■ **To do**
Write out the lines verbatim, starting at the first line and ending at the line that contains "center [1837, 198].", including both.

Start of Dataset records

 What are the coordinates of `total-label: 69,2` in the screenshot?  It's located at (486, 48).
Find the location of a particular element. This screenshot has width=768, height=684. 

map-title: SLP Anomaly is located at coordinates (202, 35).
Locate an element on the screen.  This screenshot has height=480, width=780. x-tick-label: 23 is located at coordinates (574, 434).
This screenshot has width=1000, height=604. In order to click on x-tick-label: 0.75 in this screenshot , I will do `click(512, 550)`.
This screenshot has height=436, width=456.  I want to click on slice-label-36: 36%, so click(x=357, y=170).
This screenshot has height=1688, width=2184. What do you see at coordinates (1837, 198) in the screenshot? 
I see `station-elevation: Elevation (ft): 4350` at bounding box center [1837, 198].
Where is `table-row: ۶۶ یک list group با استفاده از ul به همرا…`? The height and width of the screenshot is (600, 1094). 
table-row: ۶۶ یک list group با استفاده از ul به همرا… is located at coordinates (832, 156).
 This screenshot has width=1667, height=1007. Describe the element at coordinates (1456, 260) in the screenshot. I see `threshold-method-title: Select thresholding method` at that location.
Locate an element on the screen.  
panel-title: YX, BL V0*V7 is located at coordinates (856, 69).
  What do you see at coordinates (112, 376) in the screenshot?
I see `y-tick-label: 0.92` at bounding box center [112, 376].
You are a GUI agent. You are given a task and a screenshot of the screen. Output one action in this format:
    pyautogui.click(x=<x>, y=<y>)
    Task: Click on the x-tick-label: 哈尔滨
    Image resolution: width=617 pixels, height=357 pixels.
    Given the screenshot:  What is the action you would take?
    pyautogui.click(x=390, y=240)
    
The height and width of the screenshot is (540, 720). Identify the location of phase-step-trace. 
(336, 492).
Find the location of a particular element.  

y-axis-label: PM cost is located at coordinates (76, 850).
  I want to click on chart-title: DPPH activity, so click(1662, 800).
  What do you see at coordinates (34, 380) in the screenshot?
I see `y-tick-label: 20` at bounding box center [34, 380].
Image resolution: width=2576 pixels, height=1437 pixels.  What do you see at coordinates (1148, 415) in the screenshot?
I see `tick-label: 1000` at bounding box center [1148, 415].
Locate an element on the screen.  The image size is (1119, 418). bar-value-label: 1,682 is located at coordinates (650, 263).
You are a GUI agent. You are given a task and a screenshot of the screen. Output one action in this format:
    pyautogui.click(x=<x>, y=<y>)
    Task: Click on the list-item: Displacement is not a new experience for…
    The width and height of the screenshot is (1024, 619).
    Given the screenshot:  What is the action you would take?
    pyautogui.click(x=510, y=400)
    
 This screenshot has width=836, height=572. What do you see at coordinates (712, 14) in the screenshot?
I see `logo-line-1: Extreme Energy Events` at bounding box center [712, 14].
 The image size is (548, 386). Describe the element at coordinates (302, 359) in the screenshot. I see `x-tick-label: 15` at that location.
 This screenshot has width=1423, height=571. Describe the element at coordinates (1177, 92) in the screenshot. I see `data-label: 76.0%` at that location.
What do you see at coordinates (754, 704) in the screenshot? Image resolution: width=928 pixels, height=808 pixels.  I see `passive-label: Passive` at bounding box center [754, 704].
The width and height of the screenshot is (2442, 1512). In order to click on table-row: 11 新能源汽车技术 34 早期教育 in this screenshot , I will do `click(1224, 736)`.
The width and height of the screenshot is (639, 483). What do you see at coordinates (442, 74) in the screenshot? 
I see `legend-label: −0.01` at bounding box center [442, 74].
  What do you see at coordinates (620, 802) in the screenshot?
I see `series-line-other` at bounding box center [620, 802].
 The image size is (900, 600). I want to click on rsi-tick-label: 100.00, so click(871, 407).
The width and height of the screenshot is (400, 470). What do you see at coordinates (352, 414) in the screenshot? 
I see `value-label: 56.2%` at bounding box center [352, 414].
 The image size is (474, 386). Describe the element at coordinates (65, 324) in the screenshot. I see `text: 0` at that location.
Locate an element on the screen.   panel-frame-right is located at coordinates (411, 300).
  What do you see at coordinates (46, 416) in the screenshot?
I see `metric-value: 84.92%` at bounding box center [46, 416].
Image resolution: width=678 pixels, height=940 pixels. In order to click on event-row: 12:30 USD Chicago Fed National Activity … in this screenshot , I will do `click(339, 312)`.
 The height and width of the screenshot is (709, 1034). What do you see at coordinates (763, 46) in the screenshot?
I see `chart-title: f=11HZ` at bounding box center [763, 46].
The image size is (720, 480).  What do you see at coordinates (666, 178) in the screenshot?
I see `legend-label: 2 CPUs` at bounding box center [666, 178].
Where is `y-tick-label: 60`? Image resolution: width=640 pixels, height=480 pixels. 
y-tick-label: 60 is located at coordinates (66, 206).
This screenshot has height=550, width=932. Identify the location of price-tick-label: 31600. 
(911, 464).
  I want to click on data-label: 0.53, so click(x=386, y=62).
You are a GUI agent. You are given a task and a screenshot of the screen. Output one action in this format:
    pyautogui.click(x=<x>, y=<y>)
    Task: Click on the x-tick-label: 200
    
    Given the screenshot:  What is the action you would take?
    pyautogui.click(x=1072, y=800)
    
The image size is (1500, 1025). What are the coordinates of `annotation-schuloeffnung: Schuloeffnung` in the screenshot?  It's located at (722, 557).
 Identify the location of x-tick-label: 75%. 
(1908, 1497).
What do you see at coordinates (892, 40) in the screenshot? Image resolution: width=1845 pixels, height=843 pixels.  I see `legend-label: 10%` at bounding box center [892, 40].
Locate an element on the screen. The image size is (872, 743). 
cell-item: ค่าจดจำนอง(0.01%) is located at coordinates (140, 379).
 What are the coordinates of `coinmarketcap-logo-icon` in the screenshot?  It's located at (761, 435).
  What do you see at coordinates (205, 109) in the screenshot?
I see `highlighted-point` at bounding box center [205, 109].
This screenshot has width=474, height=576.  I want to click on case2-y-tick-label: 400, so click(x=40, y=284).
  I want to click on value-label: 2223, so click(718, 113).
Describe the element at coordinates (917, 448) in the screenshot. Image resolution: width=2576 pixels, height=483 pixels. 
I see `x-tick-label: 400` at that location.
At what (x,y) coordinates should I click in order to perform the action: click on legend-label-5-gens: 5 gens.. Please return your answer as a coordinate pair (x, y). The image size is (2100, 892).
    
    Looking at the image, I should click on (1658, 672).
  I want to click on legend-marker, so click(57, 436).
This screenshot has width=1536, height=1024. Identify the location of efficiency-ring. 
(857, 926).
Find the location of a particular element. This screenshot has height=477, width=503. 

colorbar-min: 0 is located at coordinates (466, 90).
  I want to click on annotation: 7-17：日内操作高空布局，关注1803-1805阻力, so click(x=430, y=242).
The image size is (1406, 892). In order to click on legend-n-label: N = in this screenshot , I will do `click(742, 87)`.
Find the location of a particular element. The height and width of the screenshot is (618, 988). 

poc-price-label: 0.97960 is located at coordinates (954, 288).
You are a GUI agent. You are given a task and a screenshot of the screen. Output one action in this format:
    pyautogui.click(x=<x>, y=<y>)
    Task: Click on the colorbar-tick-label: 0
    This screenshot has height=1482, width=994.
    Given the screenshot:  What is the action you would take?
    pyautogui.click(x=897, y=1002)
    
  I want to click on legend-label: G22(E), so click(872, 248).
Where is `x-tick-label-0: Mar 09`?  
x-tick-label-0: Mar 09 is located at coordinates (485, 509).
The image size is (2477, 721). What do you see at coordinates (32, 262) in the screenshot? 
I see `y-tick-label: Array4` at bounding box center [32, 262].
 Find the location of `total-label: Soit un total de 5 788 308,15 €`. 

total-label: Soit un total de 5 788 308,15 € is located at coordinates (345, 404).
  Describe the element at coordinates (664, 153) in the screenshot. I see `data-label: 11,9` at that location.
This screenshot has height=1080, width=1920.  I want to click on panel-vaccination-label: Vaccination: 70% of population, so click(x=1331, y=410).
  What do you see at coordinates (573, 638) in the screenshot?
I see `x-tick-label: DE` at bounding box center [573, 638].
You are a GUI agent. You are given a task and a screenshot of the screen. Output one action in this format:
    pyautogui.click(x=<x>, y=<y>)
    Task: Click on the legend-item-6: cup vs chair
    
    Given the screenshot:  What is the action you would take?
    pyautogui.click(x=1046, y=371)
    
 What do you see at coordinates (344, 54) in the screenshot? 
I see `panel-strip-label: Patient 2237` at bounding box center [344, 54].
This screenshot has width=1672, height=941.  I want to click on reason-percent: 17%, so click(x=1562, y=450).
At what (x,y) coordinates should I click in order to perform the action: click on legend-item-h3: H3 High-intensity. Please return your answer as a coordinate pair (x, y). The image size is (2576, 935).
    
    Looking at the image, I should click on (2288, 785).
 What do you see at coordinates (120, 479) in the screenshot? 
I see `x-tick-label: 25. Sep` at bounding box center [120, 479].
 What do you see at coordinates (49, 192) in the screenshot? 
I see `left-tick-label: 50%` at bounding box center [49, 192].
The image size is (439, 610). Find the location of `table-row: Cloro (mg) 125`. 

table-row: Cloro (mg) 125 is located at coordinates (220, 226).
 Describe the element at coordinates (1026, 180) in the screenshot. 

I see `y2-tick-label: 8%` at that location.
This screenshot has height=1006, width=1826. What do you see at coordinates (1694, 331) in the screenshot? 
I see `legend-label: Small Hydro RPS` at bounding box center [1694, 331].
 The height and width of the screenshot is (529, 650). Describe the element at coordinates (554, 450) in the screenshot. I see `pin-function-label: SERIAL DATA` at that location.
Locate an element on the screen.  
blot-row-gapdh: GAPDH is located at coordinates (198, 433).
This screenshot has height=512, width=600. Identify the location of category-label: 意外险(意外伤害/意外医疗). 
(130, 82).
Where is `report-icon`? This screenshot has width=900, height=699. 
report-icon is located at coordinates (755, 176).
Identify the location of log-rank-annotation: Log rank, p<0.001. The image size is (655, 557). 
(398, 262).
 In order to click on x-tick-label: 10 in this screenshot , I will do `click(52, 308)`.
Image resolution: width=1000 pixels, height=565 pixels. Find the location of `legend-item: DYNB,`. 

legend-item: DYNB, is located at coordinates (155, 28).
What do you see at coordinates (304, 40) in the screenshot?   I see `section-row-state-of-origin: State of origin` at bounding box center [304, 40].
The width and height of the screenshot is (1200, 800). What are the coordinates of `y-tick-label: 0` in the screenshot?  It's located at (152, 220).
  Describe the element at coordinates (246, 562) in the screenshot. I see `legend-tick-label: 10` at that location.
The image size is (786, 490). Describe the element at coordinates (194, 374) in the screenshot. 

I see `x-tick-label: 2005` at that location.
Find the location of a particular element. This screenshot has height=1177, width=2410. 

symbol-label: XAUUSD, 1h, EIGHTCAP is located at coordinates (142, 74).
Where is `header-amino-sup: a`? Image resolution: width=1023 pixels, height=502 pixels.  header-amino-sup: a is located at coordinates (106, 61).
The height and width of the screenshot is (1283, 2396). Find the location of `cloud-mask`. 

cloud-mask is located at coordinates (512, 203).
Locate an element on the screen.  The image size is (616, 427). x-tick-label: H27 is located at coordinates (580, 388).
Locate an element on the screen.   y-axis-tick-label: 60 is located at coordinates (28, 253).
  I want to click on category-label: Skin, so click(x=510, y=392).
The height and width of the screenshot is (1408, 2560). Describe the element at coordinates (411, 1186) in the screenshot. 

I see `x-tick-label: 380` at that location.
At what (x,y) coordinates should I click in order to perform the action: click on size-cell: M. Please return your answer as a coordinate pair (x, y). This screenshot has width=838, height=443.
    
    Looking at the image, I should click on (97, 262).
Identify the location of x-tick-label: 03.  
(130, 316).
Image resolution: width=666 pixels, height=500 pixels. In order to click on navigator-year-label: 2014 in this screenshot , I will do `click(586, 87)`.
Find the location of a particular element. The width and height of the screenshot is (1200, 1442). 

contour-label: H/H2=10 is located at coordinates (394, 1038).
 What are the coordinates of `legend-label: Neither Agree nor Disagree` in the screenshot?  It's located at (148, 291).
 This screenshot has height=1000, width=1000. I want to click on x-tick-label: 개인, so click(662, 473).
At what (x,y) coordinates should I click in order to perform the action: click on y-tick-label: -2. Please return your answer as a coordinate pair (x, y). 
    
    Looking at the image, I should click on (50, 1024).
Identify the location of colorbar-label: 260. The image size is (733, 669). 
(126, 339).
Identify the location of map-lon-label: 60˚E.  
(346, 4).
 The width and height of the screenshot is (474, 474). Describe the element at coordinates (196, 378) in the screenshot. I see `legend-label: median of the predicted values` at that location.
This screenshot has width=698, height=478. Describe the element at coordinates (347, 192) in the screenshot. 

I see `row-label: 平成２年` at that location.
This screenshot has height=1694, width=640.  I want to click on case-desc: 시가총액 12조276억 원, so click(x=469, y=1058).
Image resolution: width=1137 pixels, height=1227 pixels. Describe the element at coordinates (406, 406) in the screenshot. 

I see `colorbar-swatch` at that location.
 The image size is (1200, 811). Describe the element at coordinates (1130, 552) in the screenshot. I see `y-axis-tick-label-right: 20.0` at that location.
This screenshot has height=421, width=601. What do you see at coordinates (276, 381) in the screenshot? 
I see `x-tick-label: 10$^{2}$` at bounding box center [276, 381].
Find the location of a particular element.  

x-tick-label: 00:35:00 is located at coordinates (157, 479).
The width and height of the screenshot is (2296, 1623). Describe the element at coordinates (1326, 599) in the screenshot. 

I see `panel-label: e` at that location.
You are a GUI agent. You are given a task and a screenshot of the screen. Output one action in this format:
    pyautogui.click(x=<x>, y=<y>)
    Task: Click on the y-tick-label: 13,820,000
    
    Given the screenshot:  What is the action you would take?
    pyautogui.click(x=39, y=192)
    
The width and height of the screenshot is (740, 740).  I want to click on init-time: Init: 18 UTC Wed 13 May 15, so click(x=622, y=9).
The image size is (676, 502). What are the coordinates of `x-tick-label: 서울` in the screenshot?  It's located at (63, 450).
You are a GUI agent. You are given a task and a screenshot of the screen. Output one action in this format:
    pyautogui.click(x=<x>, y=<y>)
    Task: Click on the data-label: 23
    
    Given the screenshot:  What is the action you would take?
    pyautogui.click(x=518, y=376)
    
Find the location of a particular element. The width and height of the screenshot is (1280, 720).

End of Dataset records

■ **Answer for this exercise**
 What are the coordinates of `total-label: 69,2` in the screenshot?  It's located at (486, 48).
Find the location of a particular element. This screenshot has width=768, height=684. 

map-title: SLP Anomaly is located at coordinates (202, 35).
Locate an element on the screen.  This screenshot has height=480, width=780. x-tick-label: 23 is located at coordinates (574, 434).
This screenshot has width=1000, height=604. In order to click on x-tick-label: 0.75 in this screenshot , I will do `click(512, 550)`.
This screenshot has height=436, width=456.  I want to click on slice-label-36: 36%, so click(x=357, y=170).
This screenshot has height=1688, width=2184. What do you see at coordinates (1837, 198) in the screenshot? 
I see `station-elevation: Elevation (ft): 4350` at bounding box center [1837, 198].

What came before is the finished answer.